UIA Director Steve Gray said COVID-19 has helped expose cracks in the unemployment system, the same system he exposed as a watchdog several years ago.

"I think you bringing to light that there are lots of innocent people on the West Side of the state that are being impacted by this is really important. It makes it a statewide issue. it makes it harder for legislators all over the state to ignore," Gray said to 7 Action News Reporter Darren Cunningham back in June 2015, when Darren was in Grand Rapids.

At the time, he led the Unemployment Insurance Clinic through the University of Michigan Law School. He and his students helped clients with unemployment benefit issues for free.

"Over the last few years, especially starting in 2013, there was a very large uptick in the number of people that were being accused of fraud by the agency," Gray added in 2015.

As history would have it, in 2013, the Michigan Unemployment Insurance Agency used a computer system to determine who was signing up for benefits fraudulently. A computer operating without human oversight. He said they realized most of the people were completely innocent.

Gray wrote a detailed letter to the U.S. Department of Labor, asking for federal intervention.

Over the next few years – among many things – the UIA returned $20 million and laws changed as victims and advocates spoke out.

In June 2019, Gray became the director of the very agency he worked to hold accountable as an outsider.

"I'm up at night. I'm losing sleep because I know that there are people out there that are eligible and still haven't been paid but their case needs to be reviewed," he said.

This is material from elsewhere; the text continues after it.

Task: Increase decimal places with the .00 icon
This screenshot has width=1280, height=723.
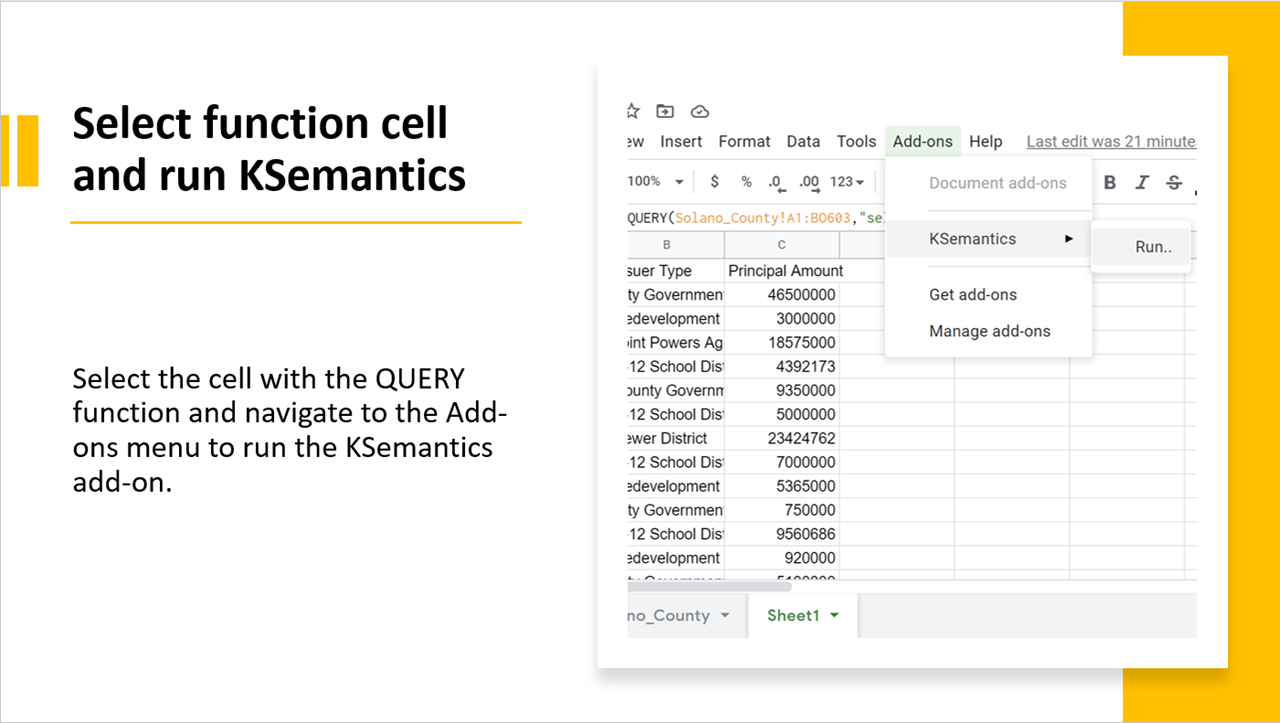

More than a million Michiganders have filed for unemployment benefits, overwhelming the agency and agencies across the country. Systems have crashed, people are getting locked out online, and some tell 7 Action News they've waited for than six weeks for a check.

"What parallels do you draw between then and now with what you're seeing under COVID, if any?" Darren asked.

"You know, when we put a new computer system in place in 2013, it was sort of set up by leadership at the time with a certain mindset," Gray responded.

A mindset, he says, seemed too focused on not paying people who weren't eligible.

"There's a flip side to that which is, we need to also make sure we are paying people who are eligible," he said.

Gray said he's concerned that a historically restrictive system may lead to some benefits ending prematurely at a time people need them most.

"When we get through this on the other side, I'm hoping that state leadership and everybody else will say, 'Hey, you know what? We need to make sure that we've got an unemployment system that gets to people that need it.'"

Gray said his first priority is getting people paid – then working through the benefit issues and makign the online process more user friendly.